Incidentally, I reminded myself that I had an equally negative view of another famous blockbuster from ten years ago, Interstellar: crappy story, crappy science, a psychedelic scene that wanted to be a bit Kubrick-like but couldn’t quite make it (and I absolutely hated what Kubrick has done with the closing scenes of 2001: A Space Odyssey). What I didn’t realize until this moment is that both Interstellar and Oppenheimer were directed by the same Christopher Nolan. Guess that makes it official: I am no fan of Christopher Nolan! On the other hand, I suppose I am a fan of his younger brother: I liked Westworld, and I am beyond impressed by what he did with Fallout.

 Posted by at 11:27 pm

  2 Responses to “Oppenheimer”

  1. Given US film-making generally, ‘Oppenheimer’ was about par for the course.

    I enjoyed the segments about E. O. Lawrence and his cyclotrons which reminded me of being shown around the cyclotron and synchrotron at the UK’s Birmingham university while working as a temporary lab assistant to a physics prof. during my school holidays in the 1960s.

    But my big gripe about the film was, as far as I can recall, the complete neglect of the UK/German input to the development of A-bomb physics (the Frisch-Peierls Memorandum, the work of two German-Jewish refugees, working for Mark Oliphant, at the same UK Birmingham university.

    “In August 1941, Oliphant was sent to the US to assist the Americans with microwave radar.[53] He took the initiative to enlighten the scientific community there of the ground-breaking discoveries of the MAUD Committee. He travelled to Berkeley to meet with his friend Ernest Lawrence, who soon caught his enthusiasm. Oliphant convinced the Americans to move forward with nuclear weapons, and his lobbying resulted in Vannevar Bush taking the report directly to the president.[54] Leo Szilard later wrote: “if Congress knew the true history of the atomic energy project, I have no doubt but that it would create a special medal to be given to meddling foreigners for distinguished services, and that Dr Oliphant would be the first to receive one.” From https://en.wikipedia.org/wiki/Frisch%E2%80%93Peierls_memorandum

    The only mention of a UK connection in the film that I can recall was the shameful role of the spy Klaus Fuchs (German refugee, British citizenship in 1942) who worked at Los Alamos and passed secrets that may have helped the Soviets gain atomic weapons a little sooner than they would otherwise. His discovery as a spy played a major part in undermining post-war US-British cooperation on bomb development, https://en.wikipedia.org/wiki/Klaus_Fuchs

    I know Hollywood isn’t generally concerned about historical accuracy, but it I think it would be good for US audiences to appreciate that early work that stimulated the Manhattan Project came from Britain and German refugees. Oppenheimer and General Groves may, together, have been crucial to the ultimate success of the Manhattan Project, but unlike the impression that the film provides, they didn’t “invent the atom bomb”.

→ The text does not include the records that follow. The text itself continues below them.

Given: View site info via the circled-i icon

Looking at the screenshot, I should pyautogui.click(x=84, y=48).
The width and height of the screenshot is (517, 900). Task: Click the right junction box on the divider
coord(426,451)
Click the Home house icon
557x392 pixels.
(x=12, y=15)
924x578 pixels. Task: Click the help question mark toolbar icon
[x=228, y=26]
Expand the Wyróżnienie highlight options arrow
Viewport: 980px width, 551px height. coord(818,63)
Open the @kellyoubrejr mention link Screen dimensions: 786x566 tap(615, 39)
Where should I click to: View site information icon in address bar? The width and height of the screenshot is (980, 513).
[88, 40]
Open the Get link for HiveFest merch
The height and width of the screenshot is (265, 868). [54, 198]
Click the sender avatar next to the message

  2. Par for the course, you say, and sadly, you’re right; but as I mention, it does not need to be this way when even some sitcoms (The Big Bang Theory) can treat the science with more respect, and more accurately. As I live in Ottawa, I am also reminded of the vicinity of the Chalk River lab and the role it played both during and after the war. And you’re absolutely right in your conclusion that Oppenheimer and Groves didn’t invent anything. They did execute (brilliantly, I daresay, despite the sad fact that it was in the service of a military objective) a research project of unprecedented magnitude, which turned a conceptual invention into a working device.